EXERCISE INSTRUCTIONS: Give the entries from the first line through the line containing "coord(559,26)" as a JSON list of strings, one string per line, leaving out blank lines.

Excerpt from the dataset
--- BEGIN ---
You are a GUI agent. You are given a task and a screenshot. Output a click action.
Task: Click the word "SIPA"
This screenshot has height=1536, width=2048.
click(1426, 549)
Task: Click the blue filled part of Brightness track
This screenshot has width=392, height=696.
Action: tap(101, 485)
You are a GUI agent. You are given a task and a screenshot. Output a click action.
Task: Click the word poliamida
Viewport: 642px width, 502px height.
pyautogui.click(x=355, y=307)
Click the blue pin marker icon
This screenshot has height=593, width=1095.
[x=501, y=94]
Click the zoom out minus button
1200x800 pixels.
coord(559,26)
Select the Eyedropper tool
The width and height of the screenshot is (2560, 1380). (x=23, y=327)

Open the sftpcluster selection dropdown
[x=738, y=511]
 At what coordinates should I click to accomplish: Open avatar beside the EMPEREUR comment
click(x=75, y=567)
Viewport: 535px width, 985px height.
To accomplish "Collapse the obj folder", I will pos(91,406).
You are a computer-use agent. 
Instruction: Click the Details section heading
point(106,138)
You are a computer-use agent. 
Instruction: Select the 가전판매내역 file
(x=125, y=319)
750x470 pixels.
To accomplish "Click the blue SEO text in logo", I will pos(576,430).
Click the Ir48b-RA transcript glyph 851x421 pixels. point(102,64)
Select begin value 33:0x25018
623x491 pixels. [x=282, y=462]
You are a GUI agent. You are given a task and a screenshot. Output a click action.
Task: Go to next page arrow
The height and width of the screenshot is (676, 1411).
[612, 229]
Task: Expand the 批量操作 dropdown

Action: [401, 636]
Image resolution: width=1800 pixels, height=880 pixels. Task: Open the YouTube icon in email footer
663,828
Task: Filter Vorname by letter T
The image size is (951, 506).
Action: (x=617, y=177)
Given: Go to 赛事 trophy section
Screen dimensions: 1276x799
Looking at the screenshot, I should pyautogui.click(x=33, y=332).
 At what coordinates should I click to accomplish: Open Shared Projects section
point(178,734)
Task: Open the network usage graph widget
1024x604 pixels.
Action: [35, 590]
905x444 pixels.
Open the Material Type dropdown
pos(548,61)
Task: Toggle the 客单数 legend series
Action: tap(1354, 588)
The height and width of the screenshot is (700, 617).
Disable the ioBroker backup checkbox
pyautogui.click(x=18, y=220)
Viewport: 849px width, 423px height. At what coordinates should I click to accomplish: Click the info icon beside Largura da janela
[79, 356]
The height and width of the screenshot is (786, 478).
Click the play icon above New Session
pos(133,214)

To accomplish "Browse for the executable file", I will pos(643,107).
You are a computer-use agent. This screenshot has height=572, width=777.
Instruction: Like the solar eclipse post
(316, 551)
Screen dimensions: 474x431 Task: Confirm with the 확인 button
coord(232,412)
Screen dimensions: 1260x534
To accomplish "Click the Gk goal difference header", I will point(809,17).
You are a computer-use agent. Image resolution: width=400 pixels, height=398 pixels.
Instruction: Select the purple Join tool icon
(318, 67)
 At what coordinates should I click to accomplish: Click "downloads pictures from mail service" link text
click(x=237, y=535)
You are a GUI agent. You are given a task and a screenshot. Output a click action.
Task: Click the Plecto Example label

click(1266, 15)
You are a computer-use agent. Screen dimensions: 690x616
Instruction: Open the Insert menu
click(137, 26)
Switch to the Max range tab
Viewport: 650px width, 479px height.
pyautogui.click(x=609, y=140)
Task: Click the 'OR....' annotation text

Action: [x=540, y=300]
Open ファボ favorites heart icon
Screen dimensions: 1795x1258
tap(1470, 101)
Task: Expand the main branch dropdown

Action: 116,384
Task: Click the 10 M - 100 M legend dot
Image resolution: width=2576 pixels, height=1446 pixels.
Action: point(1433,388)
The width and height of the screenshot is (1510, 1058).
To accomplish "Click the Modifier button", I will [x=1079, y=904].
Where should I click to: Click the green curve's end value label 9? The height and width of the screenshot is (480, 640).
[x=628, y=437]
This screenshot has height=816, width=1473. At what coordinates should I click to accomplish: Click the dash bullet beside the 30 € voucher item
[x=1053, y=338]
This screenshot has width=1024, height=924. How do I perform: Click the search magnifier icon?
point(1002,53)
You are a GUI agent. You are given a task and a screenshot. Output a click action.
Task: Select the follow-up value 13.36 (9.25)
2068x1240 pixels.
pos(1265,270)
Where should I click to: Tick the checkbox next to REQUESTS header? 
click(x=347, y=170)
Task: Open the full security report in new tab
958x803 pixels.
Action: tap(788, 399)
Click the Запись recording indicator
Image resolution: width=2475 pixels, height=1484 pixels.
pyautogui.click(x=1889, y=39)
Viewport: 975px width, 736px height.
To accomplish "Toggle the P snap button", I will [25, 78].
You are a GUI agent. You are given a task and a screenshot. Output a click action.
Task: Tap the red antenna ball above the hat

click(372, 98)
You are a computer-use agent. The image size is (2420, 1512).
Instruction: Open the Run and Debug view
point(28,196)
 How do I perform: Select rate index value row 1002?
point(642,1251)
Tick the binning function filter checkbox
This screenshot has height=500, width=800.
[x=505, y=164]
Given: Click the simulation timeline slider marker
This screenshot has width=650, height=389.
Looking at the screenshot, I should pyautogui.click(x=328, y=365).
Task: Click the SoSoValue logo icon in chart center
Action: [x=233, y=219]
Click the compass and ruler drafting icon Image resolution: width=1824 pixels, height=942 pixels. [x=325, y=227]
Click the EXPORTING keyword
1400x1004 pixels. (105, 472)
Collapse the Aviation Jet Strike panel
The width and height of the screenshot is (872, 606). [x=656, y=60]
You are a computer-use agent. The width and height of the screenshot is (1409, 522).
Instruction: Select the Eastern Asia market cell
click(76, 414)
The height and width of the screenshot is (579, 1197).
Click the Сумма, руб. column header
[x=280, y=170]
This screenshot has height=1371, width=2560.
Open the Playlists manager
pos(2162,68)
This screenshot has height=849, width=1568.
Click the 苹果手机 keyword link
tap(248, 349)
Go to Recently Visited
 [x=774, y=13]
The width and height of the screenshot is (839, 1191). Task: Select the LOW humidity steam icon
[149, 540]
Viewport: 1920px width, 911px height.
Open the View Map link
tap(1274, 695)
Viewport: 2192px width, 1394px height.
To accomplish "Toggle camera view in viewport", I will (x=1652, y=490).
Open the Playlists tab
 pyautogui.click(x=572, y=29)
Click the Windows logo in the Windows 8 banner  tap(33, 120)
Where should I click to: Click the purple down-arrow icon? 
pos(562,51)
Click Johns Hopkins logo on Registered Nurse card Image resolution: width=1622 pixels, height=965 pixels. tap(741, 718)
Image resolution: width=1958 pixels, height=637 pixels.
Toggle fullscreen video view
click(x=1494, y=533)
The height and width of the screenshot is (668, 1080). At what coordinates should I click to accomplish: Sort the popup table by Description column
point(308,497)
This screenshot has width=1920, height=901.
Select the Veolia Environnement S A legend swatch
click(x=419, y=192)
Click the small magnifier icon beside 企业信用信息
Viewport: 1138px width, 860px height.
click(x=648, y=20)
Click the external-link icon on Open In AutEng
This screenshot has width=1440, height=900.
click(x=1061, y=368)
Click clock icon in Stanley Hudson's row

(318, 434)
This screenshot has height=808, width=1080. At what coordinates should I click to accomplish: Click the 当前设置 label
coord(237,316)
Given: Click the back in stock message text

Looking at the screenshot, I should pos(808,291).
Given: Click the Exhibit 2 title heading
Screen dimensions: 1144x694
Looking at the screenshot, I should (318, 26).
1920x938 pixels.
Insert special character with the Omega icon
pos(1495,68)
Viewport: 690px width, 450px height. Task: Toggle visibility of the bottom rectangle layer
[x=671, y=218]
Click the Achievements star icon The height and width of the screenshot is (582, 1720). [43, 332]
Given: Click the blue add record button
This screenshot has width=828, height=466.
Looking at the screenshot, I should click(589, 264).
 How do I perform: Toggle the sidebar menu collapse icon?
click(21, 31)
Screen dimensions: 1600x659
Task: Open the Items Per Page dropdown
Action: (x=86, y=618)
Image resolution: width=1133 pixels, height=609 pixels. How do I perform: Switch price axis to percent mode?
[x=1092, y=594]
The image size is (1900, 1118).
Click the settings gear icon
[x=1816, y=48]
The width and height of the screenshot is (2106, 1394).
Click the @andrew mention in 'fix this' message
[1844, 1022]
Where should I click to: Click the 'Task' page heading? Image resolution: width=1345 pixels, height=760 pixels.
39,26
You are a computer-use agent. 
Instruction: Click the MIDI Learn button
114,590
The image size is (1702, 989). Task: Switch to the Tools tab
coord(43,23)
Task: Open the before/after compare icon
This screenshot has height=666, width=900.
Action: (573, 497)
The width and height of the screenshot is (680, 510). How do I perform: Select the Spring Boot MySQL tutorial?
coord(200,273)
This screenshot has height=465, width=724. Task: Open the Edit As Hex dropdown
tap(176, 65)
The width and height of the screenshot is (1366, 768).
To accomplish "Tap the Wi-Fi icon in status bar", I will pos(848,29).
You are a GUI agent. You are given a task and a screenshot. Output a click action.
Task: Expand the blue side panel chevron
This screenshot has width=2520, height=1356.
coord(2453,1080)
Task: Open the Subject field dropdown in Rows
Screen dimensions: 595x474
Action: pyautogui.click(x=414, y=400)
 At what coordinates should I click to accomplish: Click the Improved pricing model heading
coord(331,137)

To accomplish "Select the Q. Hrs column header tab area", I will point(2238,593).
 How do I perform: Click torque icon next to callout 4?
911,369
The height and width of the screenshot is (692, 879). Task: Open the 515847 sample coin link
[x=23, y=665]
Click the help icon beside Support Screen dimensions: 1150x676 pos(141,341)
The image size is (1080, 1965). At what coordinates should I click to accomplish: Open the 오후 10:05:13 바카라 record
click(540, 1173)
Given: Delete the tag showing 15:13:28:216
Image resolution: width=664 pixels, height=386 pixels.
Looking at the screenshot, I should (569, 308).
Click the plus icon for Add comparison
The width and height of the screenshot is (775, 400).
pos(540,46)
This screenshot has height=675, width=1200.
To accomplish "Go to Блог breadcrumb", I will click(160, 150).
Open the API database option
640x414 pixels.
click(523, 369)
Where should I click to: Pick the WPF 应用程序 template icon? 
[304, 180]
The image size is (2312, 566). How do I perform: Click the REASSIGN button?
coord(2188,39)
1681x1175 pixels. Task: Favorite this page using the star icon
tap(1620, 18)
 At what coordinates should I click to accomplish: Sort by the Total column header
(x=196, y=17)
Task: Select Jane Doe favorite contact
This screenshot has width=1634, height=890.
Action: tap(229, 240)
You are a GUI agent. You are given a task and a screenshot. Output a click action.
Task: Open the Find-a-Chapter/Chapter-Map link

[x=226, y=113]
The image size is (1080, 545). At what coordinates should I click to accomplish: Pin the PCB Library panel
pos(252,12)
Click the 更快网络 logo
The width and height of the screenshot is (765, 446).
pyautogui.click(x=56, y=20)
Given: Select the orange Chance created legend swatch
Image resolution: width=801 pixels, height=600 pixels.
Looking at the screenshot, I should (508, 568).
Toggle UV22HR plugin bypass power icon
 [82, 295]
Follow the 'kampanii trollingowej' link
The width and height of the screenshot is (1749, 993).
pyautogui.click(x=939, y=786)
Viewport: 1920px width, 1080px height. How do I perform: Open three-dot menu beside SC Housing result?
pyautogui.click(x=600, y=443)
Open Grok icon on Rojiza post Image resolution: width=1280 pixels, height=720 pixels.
--- END ---
RESULT FOR THIS TASK:
[
  "You are a GUI agent. You are given a task and a screenshot. Output a click action.",
  "Task: Click the word \"SIPA\"",
  "This screenshot has height=1536, width=2048.",
  "click(1426, 549)",
  "Task: Click the blue filled part of Brightness track",
  "This screenshot has width=392, height=696.",
  "Action: tap(101, 485)",
  "You are a GUI agent. You are given a task and a screenshot. Output a click action.",
  "Task: Click the word poliamida",
  "Viewport: 642px width, 502px height.",
  "pyautogui.click(x=355, y=307)",
  "Click the blue pin marker icon",
  "This screenshot has height=593, width=1095.",
  "[x=501, y=94]",
  "Click the zoom out minus button",
  "1200x800 pixels.",
  "coord(559,26)"
]